◆ **TASK DETAILS**
Copy the following listing line for line, exactly as it stands.

--- Start of RECORDS PROVIDED ---

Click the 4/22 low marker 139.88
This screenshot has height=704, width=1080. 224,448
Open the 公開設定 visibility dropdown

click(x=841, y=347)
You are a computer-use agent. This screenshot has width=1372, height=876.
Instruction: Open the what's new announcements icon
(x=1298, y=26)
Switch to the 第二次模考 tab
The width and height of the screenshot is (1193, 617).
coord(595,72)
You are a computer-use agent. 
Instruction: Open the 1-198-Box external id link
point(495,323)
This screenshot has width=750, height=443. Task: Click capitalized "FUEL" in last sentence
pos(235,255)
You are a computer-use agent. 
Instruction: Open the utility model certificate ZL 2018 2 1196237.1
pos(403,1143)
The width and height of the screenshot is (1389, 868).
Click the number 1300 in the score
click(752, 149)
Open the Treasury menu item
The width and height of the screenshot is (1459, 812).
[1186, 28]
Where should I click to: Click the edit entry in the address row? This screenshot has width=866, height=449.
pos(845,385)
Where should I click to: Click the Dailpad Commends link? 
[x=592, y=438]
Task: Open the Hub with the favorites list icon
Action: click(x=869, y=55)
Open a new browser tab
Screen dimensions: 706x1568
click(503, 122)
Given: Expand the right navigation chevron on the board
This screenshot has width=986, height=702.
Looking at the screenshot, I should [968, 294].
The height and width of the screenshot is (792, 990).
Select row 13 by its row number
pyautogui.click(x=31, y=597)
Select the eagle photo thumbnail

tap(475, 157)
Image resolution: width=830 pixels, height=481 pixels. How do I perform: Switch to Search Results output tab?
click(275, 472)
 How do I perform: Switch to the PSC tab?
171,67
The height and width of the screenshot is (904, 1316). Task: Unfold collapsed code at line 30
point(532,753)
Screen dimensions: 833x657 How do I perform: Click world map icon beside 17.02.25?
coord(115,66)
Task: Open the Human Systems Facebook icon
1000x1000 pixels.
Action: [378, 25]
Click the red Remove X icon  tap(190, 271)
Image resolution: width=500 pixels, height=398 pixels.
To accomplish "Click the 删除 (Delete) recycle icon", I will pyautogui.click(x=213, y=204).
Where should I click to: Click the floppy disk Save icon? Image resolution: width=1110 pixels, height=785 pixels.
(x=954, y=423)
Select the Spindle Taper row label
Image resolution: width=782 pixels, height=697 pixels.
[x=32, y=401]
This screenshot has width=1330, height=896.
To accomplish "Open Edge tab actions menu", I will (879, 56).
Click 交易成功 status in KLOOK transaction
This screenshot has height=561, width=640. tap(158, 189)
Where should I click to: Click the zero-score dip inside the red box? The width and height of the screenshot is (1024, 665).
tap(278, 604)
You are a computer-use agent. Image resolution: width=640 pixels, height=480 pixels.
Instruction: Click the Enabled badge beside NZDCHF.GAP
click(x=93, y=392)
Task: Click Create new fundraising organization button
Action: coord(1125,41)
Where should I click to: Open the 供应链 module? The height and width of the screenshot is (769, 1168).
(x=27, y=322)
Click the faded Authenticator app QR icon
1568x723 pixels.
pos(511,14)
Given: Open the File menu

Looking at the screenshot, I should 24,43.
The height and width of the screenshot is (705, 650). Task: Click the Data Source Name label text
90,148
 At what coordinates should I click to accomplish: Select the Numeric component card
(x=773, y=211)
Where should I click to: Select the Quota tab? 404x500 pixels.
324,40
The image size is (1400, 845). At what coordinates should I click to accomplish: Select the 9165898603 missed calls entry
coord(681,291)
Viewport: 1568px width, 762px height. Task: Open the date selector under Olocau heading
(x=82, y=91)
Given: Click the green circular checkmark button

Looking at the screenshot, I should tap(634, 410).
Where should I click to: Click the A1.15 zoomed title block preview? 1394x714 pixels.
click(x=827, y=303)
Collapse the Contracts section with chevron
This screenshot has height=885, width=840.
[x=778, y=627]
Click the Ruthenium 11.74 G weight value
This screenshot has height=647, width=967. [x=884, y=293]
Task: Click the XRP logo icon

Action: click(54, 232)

--- End of RECORDS PROVIDED ---

◆ **FINAL ANSWER**
Click the 4/22 low marker 139.88
This screenshot has height=704, width=1080. 224,448
Open the 公開設定 visibility dropdown

click(x=841, y=347)
You are a computer-use agent. This screenshot has width=1372, height=876.
Instruction: Open the what's new announcements icon
(x=1298, y=26)
Switch to the 第二次模考 tab
The width and height of the screenshot is (1193, 617).
coord(595,72)
You are a computer-use agent. 
Instruction: Open the 1-198-Box external id link
point(495,323)
This screenshot has width=750, height=443. Task: Click capitalized "FUEL" in last sentence
pos(235,255)
You are a computer-use agent. 
Instruction: Open the utility model certificate ZL 2018 2 1196237.1
pos(403,1143)
The width and height of the screenshot is (1389, 868).
Click the number 1300 in the score
click(752, 149)
Open the Treasury menu item
The width and height of the screenshot is (1459, 812).
[1186, 28]
Where should I click to: Click the edit entry in the address row? This screenshot has width=866, height=449.
pos(845,385)
Where should I click to: Click the Dailpad Commends link? 
[x=592, y=438]
Task: Open the Hub with the favorites list icon
Action: click(x=869, y=55)
Open a new browser tab
Screen dimensions: 706x1568
click(503, 122)
Given: Expand the right navigation chevron on the board
This screenshot has width=986, height=702.
Looking at the screenshot, I should [968, 294].
The height and width of the screenshot is (792, 990).
Select row 13 by its row number
pyautogui.click(x=31, y=597)
Select the eagle photo thumbnail

tap(475, 157)
Image resolution: width=830 pixels, height=481 pixels. How do I perform: Switch to Search Results output tab?
click(275, 472)
 How do I perform: Switch to the PSC tab?
171,67
The height and width of the screenshot is (904, 1316). Task: Unfold collapsed code at line 30
point(532,753)
Screen dimensions: 833x657 How do I perform: Click world map icon beside 17.02.25?
coord(115,66)
Task: Open the Human Systems Facebook icon
1000x1000 pixels.
Action: [378, 25]
Click the red Remove X icon  tap(190, 271)
Image resolution: width=500 pixels, height=398 pixels.
To accomplish "Click the 删除 (Delete) recycle icon", I will pyautogui.click(x=213, y=204).
Where should I click to: Click the floppy disk Save icon? Image resolution: width=1110 pixels, height=785 pixels.
(x=954, y=423)
Select the Spindle Taper row label
Image resolution: width=782 pixels, height=697 pixels.
[x=32, y=401]
This screenshot has width=1330, height=896.
To accomplish "Open Edge tab actions menu", I will (879, 56).
Click 交易成功 status in KLOOK transaction
This screenshot has height=561, width=640. tap(158, 189)
Where should I click to: Click the zero-score dip inside the red box? The width and height of the screenshot is (1024, 665).
tap(278, 604)
You are a computer-use agent. Image resolution: width=640 pixels, height=480 pixels.
Instruction: Click the Enabled badge beside NZDCHF.GAP
click(x=93, y=392)
Task: Click Create new fundraising organization button
Action: coord(1125,41)
Where should I click to: Open the 供应链 module? The height and width of the screenshot is (769, 1168).
(x=27, y=322)
Click the faded Authenticator app QR icon
1568x723 pixels.
pos(511,14)
Given: Open the File menu

Looking at the screenshot, I should 24,43.
The height and width of the screenshot is (705, 650). Task: Click the Data Source Name label text
90,148
 At what coordinates should I click to accomplish: Select the Numeric component card
(x=773, y=211)
Where should I click to: Select the Quota tab? 404x500 pixels.
324,40
The image size is (1400, 845). At what coordinates should I click to accomplish: Select the 9165898603 missed calls entry
coord(681,291)
Viewport: 1568px width, 762px height. Task: Open the date selector under Olocau heading
(x=82, y=91)
Given: Click the green circular checkmark button

Looking at the screenshot, I should tap(634, 410).
Where should I click to: Click the A1.15 zoomed title block preview? 1394x714 pixels.
click(x=827, y=303)
Collapse the Contracts section with chevron
This screenshot has height=885, width=840.
[x=778, y=627]
Click the Ruthenium 11.74 G weight value
This screenshot has height=647, width=967. [x=884, y=293]
Task: Click the XRP logo icon

Action: click(54, 232)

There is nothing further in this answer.